Physicians are feeling the economic burn of the down economy perhaps more than the average American. Not surprisingly, creative physician joint ventures are proliferating in the healthcare industry as a means of stabilizing revenue streams and referral patterns. Unfortunately, many of these arrangements may raise questions under applicable fraud and abuse laws. One such proposed arrangement was the subject of the most recent (and negative) Advisory Opinion issued by the Office of Inspector General (OIG) of the Department of Health and Human Services.

The arrangement involved a proposed management services agreement for pathology services pursuant to which a physician-owned management company would provide pathology laboratory management services to a pathology lab. Under the management services agreement, the management company would provide all pathology services, utilities, furniture, fixtures, space and laboratory equipment. In addition, the management company would provide both marketing and billing services. For all of these services, the pathology lab would pay the management company a "usage" fee based on a percentage of the lab’s revenue. Moreover, the management company would offer ownership interests to physicians in a position to refer to the pathology lab.

Noting that the arrangement could not meet any of the available safe harbors under the federal anti-kickback statute and citing the fact that the management fee would fluctuate with the volume or value of services performed by the pathology lab, the OIG found that the arrangement would pose a substantial risk of fraud and abuse and, therefore, refused to bless it.

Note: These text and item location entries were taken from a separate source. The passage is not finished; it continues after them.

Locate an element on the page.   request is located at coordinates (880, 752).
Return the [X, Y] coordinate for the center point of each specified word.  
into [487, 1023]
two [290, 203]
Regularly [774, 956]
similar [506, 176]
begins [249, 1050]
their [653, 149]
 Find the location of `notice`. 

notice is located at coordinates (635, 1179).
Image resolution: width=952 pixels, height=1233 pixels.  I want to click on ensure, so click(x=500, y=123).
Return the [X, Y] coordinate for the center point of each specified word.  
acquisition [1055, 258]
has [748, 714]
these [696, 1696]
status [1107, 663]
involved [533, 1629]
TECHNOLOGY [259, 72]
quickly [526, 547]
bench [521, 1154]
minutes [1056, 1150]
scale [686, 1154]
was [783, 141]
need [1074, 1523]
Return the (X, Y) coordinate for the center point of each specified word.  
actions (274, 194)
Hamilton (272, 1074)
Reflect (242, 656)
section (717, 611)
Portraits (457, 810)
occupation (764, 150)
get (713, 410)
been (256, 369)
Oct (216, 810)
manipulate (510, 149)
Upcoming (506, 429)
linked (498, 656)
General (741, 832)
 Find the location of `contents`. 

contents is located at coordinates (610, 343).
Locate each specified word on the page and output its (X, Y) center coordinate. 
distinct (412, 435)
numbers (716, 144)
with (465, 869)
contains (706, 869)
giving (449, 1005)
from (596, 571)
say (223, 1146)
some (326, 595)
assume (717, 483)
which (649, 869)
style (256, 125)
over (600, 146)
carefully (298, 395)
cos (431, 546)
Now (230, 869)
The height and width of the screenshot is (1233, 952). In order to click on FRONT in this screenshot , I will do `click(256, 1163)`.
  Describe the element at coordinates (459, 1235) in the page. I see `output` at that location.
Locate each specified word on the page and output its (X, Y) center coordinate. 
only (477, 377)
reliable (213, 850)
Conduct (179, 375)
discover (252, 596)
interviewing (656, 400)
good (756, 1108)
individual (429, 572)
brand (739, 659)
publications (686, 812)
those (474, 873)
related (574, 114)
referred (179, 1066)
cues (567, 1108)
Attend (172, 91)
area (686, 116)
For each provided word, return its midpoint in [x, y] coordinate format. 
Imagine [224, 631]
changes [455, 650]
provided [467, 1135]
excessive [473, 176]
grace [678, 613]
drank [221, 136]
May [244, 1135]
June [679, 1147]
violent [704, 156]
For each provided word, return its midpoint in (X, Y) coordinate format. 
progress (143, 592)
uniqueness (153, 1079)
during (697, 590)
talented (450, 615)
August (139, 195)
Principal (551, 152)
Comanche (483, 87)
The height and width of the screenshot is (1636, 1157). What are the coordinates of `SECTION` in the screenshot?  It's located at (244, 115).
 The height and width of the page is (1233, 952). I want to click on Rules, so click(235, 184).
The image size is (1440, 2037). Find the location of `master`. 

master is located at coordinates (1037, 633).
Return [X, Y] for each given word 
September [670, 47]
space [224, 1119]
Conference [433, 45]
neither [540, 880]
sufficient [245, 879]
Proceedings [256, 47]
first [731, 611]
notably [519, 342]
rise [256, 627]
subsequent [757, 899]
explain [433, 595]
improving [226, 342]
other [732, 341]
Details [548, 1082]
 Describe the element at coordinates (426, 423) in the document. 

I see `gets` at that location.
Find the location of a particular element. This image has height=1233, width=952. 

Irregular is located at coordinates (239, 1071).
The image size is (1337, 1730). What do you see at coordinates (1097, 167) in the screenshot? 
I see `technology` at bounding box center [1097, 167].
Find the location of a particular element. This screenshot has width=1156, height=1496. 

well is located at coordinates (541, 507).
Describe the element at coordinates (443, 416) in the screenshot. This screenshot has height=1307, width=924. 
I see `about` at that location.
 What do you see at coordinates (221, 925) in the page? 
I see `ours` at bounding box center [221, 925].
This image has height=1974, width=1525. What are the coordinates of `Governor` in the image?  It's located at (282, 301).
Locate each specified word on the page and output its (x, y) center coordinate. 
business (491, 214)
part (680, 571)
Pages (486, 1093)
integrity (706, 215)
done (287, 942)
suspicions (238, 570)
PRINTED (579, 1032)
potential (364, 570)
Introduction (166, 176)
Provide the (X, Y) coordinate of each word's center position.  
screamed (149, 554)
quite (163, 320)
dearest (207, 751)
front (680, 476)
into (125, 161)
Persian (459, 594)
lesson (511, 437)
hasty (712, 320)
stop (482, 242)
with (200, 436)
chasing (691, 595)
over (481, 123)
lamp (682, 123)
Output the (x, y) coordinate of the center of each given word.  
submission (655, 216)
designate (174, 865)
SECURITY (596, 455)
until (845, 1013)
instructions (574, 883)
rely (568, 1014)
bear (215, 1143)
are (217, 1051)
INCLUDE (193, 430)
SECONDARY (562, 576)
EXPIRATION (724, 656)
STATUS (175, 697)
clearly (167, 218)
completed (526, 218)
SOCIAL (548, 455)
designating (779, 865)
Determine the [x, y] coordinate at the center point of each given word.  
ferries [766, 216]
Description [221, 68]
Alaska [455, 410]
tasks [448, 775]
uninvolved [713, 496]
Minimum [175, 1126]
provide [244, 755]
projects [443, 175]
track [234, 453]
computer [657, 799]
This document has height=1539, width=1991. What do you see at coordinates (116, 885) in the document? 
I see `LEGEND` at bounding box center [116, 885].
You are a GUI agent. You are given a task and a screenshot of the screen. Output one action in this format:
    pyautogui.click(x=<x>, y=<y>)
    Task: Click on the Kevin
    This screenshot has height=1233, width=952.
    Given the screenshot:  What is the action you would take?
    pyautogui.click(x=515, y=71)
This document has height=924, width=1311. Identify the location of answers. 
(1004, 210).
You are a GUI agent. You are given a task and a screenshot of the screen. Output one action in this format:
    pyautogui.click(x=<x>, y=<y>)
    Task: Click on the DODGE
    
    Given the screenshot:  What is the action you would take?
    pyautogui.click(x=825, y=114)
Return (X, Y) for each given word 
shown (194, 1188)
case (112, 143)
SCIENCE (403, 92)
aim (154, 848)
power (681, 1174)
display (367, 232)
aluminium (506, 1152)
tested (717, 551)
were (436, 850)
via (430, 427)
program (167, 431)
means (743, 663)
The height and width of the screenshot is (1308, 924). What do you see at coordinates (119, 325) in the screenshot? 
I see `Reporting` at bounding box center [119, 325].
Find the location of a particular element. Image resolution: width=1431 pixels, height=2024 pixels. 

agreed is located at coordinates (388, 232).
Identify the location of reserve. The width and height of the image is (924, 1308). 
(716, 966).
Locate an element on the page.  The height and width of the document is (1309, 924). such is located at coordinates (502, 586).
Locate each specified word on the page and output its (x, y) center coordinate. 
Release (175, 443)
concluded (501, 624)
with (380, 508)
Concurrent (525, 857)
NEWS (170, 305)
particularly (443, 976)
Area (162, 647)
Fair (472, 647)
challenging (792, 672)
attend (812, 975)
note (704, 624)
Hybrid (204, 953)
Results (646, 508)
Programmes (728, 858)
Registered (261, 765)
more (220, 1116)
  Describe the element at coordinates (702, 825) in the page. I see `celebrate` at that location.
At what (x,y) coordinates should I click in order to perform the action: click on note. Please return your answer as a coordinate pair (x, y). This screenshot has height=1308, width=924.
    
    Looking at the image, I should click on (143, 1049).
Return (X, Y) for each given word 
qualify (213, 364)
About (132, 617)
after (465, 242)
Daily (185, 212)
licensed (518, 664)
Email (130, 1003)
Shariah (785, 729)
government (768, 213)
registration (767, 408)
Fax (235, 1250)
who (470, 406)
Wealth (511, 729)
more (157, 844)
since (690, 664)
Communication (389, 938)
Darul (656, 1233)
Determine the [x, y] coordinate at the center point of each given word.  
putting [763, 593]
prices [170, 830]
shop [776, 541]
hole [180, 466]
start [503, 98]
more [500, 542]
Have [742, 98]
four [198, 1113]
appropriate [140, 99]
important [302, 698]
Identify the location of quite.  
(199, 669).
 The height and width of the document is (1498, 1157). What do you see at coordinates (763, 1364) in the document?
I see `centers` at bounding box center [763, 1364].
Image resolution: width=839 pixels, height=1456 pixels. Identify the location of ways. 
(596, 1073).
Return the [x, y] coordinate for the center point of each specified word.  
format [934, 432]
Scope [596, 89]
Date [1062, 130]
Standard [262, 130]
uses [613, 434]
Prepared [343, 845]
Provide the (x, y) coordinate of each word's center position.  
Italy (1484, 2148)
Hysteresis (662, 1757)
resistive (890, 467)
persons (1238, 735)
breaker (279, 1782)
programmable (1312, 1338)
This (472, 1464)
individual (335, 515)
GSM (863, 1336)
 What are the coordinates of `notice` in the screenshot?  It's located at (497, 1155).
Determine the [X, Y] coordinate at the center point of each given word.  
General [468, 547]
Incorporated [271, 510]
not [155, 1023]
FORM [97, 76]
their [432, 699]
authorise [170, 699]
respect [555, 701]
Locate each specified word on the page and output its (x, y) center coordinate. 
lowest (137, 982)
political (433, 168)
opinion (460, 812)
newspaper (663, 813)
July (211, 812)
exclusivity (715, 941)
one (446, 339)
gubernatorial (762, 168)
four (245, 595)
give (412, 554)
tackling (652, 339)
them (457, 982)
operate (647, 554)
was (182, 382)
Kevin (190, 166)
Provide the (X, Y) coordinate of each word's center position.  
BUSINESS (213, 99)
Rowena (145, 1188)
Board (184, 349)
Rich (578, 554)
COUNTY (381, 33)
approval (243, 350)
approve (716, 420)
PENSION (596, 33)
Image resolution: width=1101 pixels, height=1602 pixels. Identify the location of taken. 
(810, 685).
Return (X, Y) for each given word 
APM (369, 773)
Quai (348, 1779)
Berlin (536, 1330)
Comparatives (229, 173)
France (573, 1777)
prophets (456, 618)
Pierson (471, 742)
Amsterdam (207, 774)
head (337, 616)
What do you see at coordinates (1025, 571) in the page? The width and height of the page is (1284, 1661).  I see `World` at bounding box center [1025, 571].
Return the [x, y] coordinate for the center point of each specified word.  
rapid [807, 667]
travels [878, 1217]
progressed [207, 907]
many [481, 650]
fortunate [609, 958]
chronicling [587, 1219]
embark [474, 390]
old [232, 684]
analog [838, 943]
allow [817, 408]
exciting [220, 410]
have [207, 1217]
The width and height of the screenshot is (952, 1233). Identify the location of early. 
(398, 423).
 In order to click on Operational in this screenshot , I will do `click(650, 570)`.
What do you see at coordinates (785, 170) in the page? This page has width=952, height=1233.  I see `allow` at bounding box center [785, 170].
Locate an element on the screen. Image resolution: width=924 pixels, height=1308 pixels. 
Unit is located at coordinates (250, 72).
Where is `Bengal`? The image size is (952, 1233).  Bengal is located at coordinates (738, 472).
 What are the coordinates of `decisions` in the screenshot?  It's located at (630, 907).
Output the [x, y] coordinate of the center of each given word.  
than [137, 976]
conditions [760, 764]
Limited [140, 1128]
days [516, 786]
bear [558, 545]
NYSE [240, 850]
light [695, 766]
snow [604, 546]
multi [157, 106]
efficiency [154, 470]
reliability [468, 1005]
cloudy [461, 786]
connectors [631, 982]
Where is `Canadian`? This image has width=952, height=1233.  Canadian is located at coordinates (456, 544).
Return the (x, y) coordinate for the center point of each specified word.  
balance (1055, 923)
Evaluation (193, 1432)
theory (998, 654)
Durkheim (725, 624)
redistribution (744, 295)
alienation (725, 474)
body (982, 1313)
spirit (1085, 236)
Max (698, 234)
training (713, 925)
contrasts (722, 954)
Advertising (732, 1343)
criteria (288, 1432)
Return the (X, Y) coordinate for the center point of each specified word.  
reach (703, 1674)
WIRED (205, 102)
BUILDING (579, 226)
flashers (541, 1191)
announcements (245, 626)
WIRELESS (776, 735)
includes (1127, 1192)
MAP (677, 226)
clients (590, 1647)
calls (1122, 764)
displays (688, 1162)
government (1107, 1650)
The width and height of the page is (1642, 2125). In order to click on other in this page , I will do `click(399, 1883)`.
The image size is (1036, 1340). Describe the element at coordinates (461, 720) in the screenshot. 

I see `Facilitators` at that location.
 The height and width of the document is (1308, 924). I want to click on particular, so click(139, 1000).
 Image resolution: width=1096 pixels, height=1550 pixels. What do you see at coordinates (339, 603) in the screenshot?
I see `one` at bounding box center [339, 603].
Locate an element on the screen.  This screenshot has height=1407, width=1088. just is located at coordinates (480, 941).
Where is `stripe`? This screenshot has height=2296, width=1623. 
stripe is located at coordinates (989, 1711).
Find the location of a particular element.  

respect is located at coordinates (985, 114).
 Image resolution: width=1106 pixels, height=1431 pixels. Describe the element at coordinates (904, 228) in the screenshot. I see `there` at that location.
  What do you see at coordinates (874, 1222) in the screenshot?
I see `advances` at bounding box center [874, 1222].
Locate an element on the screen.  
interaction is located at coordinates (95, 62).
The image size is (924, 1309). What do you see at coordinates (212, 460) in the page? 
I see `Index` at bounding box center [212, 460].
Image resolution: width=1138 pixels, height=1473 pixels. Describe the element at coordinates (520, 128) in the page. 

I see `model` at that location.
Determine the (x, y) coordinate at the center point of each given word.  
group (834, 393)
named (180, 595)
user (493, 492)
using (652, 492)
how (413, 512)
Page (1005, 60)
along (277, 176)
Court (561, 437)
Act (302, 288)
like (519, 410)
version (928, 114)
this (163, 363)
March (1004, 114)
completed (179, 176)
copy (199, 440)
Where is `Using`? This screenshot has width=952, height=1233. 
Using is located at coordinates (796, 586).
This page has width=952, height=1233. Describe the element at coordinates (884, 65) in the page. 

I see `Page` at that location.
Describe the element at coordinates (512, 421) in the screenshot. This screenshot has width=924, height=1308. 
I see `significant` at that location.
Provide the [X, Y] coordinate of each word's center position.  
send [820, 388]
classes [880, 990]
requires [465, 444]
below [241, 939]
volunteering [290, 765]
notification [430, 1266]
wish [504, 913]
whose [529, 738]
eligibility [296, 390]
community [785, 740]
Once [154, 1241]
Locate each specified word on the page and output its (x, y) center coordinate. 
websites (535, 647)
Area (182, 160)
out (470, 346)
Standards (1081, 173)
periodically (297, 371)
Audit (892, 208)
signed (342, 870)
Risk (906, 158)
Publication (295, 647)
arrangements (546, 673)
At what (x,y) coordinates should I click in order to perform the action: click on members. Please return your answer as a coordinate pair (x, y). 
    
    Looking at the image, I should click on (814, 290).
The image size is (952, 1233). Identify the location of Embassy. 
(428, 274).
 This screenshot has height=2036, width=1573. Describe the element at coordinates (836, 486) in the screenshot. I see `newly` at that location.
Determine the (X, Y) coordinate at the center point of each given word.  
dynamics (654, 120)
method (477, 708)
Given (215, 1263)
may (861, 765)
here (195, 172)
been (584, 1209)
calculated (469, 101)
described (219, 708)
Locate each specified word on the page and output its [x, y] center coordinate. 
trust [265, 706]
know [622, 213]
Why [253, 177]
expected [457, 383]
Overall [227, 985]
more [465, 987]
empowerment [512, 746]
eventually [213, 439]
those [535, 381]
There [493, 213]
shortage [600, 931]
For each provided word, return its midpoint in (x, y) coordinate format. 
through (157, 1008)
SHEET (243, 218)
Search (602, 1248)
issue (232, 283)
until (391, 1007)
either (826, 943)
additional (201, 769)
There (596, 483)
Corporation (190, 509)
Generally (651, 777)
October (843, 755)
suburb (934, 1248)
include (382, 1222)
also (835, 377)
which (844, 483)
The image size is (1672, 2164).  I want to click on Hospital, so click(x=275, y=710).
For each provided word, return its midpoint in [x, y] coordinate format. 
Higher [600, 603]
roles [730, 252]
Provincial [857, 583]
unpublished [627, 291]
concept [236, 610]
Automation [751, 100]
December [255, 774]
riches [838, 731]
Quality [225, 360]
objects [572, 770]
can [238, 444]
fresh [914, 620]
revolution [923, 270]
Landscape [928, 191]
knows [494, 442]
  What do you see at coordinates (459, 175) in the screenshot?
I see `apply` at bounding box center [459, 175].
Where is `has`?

When revenue is flat and costs are increasing, it is hard to blame physicians for at least considering potentially lucrative joint venture proposals. Of course, many such arrangements may be perfectly legal and may even be eligible for safe harbor protection under the various healthcare laws. That being said, physicians must always be mindful that penalties for violating federal and state laws can be catastrophic. For example, violation of the federal anti-kickback statute is a felony a felony, punishable by a fine of up to $25,000, up to five years in jail, or both as well as potential false claims liability. Therefore, when it comes to joint venture arrangements, the best course is to proceed with caution.